start Extracted records
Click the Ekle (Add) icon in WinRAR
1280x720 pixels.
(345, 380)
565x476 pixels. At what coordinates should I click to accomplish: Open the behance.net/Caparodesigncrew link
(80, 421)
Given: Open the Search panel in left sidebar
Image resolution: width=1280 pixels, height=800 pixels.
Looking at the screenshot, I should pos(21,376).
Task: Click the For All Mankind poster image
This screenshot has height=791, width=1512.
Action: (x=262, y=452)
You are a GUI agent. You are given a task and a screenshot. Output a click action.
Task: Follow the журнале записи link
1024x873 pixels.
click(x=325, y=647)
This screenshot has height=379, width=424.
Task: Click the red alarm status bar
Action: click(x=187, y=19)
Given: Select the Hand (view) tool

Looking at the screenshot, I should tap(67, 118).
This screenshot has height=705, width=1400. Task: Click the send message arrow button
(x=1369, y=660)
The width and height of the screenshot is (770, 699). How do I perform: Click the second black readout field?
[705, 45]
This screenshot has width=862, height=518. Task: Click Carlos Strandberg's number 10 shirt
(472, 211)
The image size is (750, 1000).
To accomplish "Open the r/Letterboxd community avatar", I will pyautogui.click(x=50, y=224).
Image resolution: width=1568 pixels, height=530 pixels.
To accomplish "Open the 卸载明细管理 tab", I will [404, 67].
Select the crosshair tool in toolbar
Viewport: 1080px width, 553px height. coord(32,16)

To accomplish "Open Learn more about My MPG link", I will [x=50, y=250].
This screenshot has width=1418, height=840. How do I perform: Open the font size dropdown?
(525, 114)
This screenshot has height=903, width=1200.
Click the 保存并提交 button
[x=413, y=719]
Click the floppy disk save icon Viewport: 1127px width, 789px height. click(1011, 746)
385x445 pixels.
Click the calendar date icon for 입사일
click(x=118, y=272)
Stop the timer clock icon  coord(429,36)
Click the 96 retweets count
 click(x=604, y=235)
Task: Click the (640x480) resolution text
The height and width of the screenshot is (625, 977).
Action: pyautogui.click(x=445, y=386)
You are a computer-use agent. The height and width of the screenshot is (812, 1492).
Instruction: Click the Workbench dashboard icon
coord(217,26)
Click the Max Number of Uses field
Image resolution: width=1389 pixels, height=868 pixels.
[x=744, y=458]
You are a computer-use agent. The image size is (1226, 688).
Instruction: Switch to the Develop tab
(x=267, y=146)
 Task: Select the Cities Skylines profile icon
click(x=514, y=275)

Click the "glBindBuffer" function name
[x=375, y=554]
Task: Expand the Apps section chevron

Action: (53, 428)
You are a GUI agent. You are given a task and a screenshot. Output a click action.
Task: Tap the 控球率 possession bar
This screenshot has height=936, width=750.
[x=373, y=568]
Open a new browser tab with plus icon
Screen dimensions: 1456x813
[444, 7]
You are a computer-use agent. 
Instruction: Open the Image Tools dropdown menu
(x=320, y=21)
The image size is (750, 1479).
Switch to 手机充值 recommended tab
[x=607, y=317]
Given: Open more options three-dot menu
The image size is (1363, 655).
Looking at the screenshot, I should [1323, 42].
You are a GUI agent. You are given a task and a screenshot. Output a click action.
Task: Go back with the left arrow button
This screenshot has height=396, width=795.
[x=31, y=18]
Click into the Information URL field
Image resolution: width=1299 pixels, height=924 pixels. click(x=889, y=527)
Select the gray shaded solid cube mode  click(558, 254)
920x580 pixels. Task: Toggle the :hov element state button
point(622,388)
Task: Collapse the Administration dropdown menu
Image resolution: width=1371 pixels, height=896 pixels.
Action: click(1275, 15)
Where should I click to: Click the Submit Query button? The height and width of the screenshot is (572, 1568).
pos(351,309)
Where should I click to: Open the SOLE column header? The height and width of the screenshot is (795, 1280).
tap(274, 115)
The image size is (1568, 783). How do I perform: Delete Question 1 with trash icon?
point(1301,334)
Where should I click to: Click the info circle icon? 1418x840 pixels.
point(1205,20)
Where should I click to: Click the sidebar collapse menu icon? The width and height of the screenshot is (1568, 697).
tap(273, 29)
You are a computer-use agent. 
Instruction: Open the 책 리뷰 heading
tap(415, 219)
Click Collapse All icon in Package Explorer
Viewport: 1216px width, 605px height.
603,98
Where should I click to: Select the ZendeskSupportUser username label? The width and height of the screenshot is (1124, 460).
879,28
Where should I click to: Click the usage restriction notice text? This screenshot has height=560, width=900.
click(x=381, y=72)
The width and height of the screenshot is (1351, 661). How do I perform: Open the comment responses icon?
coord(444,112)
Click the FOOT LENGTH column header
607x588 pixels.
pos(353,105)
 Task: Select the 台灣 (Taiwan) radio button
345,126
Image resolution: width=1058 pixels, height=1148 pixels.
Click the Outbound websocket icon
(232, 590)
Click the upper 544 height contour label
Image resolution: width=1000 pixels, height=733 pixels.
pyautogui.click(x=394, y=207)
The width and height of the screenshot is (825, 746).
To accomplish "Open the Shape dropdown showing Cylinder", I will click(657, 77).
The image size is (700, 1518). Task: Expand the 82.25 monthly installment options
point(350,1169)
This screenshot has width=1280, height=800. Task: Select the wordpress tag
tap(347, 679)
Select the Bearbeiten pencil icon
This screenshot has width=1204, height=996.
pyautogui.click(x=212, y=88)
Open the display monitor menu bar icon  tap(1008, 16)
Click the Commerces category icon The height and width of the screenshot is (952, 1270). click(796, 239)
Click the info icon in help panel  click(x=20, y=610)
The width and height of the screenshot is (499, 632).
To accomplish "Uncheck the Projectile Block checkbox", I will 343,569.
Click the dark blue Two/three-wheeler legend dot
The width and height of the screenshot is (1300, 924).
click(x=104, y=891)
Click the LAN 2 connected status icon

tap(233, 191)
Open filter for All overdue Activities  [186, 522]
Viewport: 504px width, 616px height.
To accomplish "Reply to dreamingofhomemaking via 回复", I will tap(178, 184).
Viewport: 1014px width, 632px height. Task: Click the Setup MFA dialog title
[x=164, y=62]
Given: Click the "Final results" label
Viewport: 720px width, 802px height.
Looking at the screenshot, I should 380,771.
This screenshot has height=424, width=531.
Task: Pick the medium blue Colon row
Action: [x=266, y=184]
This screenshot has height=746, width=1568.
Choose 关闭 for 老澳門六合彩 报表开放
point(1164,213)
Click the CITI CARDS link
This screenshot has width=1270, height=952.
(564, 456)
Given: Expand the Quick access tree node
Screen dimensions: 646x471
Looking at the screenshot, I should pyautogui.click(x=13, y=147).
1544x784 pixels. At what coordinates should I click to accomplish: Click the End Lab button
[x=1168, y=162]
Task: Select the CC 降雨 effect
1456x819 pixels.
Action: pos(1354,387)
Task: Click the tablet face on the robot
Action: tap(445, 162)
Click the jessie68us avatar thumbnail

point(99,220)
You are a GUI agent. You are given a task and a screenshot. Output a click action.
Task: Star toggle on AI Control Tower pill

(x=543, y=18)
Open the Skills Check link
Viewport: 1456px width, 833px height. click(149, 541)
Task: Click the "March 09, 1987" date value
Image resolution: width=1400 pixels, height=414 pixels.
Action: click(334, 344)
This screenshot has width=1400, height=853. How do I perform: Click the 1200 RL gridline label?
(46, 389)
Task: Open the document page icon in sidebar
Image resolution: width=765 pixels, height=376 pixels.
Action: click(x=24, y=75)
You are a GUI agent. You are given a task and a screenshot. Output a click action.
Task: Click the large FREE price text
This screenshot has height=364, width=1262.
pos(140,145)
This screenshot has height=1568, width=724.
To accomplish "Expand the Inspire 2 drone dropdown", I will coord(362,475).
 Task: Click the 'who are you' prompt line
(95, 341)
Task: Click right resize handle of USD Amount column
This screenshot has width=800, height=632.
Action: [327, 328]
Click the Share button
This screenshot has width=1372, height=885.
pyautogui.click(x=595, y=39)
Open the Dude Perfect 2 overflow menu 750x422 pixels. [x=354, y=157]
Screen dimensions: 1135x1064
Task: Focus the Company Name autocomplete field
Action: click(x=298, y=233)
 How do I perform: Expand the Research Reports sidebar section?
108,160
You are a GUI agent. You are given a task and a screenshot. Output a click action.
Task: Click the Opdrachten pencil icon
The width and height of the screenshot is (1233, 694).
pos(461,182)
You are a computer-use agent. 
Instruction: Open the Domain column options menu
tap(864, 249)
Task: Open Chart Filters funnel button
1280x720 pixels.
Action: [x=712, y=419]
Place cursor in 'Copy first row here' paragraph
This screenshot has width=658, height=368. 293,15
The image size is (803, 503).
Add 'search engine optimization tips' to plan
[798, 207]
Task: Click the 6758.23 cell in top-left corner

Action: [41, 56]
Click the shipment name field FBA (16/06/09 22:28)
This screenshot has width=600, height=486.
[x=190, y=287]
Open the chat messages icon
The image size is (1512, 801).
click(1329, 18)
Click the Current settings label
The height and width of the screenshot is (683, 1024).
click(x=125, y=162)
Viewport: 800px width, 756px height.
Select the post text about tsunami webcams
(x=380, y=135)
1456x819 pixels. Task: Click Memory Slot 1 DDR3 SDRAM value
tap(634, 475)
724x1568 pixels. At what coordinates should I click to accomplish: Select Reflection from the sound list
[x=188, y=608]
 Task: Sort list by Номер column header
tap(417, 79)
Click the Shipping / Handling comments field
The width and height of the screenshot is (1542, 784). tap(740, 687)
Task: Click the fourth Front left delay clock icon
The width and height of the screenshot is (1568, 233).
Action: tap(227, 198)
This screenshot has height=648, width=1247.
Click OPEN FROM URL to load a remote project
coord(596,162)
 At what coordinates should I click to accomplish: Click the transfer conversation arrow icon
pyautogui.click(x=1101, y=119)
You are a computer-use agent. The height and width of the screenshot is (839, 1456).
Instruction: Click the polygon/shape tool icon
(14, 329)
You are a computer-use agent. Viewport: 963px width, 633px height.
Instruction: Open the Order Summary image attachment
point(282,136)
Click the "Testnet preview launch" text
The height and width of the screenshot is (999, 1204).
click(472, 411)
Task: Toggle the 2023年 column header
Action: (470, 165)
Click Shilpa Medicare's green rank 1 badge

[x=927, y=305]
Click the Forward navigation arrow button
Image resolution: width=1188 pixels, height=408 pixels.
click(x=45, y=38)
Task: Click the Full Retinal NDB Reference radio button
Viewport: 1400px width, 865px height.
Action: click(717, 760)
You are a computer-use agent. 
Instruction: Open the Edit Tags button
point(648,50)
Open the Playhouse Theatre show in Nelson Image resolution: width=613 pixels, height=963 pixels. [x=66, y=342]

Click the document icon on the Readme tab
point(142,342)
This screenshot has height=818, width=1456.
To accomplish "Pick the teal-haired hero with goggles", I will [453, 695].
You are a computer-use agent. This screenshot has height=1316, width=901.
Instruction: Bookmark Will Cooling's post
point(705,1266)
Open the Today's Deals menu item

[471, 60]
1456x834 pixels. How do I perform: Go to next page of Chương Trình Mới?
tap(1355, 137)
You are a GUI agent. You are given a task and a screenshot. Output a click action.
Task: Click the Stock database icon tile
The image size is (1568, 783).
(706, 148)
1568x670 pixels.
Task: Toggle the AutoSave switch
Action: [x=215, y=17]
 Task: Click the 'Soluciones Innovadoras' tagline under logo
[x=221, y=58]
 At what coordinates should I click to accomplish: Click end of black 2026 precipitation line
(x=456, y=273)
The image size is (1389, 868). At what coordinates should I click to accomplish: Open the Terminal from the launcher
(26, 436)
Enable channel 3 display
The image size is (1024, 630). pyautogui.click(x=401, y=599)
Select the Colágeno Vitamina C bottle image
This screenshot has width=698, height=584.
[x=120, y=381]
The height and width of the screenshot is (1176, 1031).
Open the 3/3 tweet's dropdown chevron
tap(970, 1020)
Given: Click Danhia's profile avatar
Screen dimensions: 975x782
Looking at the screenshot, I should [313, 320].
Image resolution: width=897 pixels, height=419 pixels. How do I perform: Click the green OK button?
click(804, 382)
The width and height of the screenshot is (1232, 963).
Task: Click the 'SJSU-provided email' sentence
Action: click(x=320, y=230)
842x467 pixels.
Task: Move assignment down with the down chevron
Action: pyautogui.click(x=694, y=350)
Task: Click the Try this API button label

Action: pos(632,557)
end Extracted records
Aim of the exercise ▸
Write out every line of the rows above, word for word, from the start of the rows down through the line containing "Action: (x=262, y=452)", with both ends included.

Output of the exercise ▸
Click the Ekle (Add) icon in WinRAR
1280x720 pixels.
(345, 380)
565x476 pixels. At what coordinates should I click to accomplish: Open the behance.net/Caparodesigncrew link
(80, 421)
Given: Open the Search panel in left sidebar
Image resolution: width=1280 pixels, height=800 pixels.
Looking at the screenshot, I should pos(21,376).
Task: Click the For All Mankind poster image
This screenshot has height=791, width=1512.
Action: (x=262, y=452)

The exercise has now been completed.